Give you his age. Like that should make any difference.
Even 83-year-olds need the occasional humbling.
Thing is, Doug Wright, graduate of Yale and Harvard Business School — where he shared a class with New England Patriots owner Bob Kraft — retired paper company CFO, devotee of concerts and operas, accomplished piano player, Porsche Panamera driver, got even on Saturday.
His Y weight day, Wright’s third of the week. The 25-year Sarasota resident works out daily, playing singles tennis against Sally, a graduate of Brown University and his 82-year-old wife of 56 years, team tennis against players always younger, and racquetball.
“He’s committed to all the activities that keep him fit and he spends a lot of time working on each thing,” Sally said.
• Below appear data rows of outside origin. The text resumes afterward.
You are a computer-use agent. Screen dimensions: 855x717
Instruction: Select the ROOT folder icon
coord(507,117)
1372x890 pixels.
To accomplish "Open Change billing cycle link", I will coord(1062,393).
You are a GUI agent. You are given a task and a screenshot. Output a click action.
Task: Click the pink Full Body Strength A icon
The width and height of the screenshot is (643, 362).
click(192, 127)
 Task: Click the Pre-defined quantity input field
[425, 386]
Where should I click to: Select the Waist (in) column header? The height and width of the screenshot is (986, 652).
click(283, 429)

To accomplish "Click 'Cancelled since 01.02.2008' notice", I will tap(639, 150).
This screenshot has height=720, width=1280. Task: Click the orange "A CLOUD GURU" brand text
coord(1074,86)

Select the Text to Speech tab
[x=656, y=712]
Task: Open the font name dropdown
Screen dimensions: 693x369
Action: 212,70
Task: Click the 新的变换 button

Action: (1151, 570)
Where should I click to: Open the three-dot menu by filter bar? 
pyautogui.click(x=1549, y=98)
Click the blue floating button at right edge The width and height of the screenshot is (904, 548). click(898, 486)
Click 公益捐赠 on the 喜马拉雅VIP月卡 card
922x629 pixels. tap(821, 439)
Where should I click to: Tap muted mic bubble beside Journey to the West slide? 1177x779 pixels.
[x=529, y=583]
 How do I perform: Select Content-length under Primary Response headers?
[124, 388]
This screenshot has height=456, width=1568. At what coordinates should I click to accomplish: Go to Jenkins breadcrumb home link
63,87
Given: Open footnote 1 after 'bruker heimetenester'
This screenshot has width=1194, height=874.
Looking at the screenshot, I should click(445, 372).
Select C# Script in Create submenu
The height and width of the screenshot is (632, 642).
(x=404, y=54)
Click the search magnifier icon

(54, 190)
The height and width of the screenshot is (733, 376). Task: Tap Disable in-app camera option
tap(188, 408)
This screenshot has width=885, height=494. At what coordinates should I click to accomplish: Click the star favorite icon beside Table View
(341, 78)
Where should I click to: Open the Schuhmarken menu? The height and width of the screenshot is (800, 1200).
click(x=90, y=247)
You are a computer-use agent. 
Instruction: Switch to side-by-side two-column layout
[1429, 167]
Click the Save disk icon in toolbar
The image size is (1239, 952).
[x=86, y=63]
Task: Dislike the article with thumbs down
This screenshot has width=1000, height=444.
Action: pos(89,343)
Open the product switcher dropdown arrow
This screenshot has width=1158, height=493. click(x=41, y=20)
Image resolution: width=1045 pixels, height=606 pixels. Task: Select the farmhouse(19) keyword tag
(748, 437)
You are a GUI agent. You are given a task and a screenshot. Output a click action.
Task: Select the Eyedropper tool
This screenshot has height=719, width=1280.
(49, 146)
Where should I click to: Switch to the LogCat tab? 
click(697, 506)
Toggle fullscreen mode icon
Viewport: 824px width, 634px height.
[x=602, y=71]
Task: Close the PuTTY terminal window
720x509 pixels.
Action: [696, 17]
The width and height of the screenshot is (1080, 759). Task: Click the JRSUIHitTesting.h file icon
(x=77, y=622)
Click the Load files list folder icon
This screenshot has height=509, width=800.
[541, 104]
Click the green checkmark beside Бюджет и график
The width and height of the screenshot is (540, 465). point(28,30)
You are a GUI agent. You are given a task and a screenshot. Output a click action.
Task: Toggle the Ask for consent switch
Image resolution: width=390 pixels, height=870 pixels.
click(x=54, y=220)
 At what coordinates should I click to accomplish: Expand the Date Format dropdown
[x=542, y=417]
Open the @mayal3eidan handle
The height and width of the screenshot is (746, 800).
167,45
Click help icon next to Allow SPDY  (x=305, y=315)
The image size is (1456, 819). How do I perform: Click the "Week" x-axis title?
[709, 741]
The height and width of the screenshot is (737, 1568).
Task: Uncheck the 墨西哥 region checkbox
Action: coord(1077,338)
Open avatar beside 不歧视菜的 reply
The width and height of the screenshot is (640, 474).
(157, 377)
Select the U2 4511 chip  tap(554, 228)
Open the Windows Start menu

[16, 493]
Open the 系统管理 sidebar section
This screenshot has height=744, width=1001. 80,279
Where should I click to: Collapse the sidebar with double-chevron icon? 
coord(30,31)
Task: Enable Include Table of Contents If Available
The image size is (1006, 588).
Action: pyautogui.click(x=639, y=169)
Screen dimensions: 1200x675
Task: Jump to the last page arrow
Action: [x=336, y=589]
But pushing and pulling iron always has been the activity that most pumps Wright up. He attended camp as a 9-year-old from Montclair, New Jersey, and returned forever committed to physical fitness.
Nearly 75 years later that passion is exhibited as Wright grips the bar of the pulldown machine. The 180 pounds in plates seem formidable opposition, until the 170-pounder jerks down the bar with ease.
One after the other. Twelve in all. Wright arises from the machine and I slip in. A well-placed racquetball kill shot carries no weight here.
And barely did I elevate this one. One half-baked attempt was followed by the realization I preferred my shoulders remaining in their sockets.
Wright moved on to a chest-press machine, performing 12 reps at 250 pounds. In his heyday, which doesn’t seem too far removed from the present day, Wright bench pressed 320 pounds in free weights, clean and jerked 260, military pressed 240. He could perform 100 push-ups.
“I can do 100 pushups now,” he said, along with 25 conventional chin-ups, 35 behind his neck. People now noticing the senior in superior shape to a majority at the Y, Wright ends his workout with several chin-ups in front of the Y’s mirrored wall.
He’s challenged to raise his legs parallel to the floor as he does them. Challenge accepted. Challenge met.
It sounds great and all to say Doug Wright is the motivational poster graybeard for octogenarians everywhere, until you watch him sling weights that would stymie men much younger. For his age he’s a physical anomaly, more marvel than inspiration, and he wouldn’t have it any other way.
“I enjoy being what I am.”
Besides, few seniors have Wright’s workout pedigree. As a boy at his Montclair home, he sent away for a Charles Atlas-type workout program, eventually setting up in his basement.
In the seventh grade, for reasons he still can’t explain, Wright got hooked on pole vaulting. In his backyard, much to the dismay of his father, a banker, Wright dug a pit.
He fashioned the box where the pole gets planted, the uprights and crossbar. Wright mail ordered a bamboo pole “and I got a 16-foot long package in the mail.”
He worked at the sport, clearing 12 feet and finishing second in the state at Montclair High. He got A’s and B’s as a student even while failing to fully apply himself. “It came easily, not naturally,” he said. “I didn’t spend any time doing homework. I knew I could have done better.”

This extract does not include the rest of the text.